• _WHAT YOU HAVE TO DO_:
Word for word, restate the lines from the start of the data down to the line with "Task: Toggle the MACD indicator", both included.

>>>

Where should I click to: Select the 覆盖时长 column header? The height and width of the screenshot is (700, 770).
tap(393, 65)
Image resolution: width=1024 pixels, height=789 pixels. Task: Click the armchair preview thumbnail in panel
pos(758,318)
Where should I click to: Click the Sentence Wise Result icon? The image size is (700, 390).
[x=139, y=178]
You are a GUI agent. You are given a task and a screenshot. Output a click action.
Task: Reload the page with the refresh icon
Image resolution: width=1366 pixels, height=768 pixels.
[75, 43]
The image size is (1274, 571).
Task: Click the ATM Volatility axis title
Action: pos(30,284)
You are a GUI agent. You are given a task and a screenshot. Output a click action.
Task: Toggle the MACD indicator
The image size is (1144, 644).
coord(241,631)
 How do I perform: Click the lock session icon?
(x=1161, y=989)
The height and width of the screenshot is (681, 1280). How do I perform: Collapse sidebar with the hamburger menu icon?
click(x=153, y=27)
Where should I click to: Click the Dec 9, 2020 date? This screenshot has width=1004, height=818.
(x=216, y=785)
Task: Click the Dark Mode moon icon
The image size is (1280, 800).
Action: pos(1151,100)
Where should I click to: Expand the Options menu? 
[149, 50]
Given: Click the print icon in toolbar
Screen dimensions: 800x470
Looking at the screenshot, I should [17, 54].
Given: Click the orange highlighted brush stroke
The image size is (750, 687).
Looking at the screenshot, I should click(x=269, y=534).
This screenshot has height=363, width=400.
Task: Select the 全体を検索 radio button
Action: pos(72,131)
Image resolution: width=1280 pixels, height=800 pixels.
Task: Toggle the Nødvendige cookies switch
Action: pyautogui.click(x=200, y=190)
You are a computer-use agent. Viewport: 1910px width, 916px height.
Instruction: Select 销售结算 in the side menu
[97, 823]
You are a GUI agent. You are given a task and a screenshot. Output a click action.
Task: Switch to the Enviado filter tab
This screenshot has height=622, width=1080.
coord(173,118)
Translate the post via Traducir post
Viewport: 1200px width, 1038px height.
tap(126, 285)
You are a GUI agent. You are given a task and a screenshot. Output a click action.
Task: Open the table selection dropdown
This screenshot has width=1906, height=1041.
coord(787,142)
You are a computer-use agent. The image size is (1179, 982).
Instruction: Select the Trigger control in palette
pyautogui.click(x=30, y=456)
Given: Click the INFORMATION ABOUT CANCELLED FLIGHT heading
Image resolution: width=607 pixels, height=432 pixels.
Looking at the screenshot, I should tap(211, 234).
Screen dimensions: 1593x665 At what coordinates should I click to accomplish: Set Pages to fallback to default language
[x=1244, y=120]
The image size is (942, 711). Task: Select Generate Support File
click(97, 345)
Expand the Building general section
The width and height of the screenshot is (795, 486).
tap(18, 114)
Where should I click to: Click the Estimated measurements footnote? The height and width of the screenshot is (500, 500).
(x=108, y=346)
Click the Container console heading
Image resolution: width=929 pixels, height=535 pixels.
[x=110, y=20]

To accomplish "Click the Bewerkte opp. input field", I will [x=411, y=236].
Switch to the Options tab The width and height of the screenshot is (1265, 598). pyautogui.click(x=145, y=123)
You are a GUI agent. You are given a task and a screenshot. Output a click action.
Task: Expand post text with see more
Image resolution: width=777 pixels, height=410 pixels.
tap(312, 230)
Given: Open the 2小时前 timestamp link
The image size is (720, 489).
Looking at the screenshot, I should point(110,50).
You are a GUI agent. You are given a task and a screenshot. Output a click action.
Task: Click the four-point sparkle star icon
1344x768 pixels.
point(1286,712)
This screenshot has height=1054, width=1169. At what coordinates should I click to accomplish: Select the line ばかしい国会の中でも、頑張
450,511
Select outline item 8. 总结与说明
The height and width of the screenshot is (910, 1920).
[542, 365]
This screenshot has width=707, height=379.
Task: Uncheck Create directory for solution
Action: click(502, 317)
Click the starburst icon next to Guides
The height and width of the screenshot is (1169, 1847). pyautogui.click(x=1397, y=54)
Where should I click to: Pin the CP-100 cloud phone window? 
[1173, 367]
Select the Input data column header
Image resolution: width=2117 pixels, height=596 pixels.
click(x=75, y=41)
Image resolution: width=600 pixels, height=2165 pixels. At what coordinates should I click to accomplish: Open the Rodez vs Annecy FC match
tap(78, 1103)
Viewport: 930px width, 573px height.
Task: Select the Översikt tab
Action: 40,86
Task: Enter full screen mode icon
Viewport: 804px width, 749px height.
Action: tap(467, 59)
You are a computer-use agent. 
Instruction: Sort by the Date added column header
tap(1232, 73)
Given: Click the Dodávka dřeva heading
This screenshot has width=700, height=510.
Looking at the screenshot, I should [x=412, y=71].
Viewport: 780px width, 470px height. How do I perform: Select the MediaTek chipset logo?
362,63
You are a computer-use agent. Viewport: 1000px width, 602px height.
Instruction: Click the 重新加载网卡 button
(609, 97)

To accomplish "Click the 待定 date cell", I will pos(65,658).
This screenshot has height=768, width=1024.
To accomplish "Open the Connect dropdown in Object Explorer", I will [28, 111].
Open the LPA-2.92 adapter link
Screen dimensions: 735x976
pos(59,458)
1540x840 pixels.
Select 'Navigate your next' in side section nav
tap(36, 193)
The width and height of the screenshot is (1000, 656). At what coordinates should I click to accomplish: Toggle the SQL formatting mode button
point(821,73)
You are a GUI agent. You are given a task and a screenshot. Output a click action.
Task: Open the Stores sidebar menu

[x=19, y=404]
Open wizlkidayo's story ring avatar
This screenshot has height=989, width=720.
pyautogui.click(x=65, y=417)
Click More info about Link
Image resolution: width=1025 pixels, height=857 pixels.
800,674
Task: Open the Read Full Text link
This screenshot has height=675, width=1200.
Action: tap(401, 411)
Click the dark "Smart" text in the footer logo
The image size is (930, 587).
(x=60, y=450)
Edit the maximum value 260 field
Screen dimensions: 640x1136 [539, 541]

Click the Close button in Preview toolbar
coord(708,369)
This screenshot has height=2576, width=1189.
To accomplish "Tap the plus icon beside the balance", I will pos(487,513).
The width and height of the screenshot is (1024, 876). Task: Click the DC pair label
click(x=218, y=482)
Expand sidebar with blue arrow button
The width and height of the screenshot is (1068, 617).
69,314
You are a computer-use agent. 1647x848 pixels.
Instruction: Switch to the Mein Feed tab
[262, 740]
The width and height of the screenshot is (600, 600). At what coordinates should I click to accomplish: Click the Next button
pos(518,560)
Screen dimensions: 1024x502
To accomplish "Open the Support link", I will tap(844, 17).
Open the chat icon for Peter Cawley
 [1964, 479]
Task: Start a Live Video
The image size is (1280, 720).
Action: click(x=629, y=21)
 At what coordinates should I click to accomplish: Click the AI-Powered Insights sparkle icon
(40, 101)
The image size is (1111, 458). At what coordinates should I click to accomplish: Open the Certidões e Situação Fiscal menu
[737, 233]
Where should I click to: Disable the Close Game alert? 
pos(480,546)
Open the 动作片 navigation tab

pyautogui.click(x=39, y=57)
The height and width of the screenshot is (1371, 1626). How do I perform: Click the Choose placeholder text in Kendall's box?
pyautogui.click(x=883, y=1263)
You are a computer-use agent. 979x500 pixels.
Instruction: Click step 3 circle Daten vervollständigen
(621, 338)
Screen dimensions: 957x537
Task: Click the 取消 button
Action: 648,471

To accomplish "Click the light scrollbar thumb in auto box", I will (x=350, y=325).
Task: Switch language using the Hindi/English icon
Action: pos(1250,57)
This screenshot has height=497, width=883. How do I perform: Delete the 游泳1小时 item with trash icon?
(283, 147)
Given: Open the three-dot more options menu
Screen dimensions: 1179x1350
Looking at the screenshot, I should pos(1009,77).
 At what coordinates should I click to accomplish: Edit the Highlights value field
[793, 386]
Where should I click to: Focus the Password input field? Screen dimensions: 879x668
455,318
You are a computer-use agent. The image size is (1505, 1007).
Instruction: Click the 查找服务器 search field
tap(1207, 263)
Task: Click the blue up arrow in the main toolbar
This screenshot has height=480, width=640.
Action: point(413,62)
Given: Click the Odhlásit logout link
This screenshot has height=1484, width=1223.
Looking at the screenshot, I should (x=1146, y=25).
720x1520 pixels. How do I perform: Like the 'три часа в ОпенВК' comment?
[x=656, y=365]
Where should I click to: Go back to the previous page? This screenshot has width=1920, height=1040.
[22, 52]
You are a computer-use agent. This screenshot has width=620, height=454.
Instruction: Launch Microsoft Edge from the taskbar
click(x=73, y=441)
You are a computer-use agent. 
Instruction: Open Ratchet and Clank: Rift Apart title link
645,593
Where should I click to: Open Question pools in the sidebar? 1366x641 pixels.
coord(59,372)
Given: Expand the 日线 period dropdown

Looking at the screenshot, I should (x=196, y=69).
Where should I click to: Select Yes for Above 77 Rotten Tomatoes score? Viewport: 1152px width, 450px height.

<<<

• _RESPONSE TO THE TASK_:
Where should I click to: Select the 覆盖时长 column header? The height and width of the screenshot is (700, 770).
tap(393, 65)
Image resolution: width=1024 pixels, height=789 pixels. Task: Click the armchair preview thumbnail in panel
pos(758,318)
Where should I click to: Click the Sentence Wise Result icon? The image size is (700, 390).
[x=139, y=178]
You are a GUI agent. You are given a task and a screenshot. Output a click action.
Task: Reload the page with the refresh icon
Image resolution: width=1366 pixels, height=768 pixels.
[75, 43]
The image size is (1274, 571).
Task: Click the ATM Volatility axis title
Action: pos(30,284)
You are a GUI agent. You are given a task and a screenshot. Output a click action.
Task: Toggle the MACD indicator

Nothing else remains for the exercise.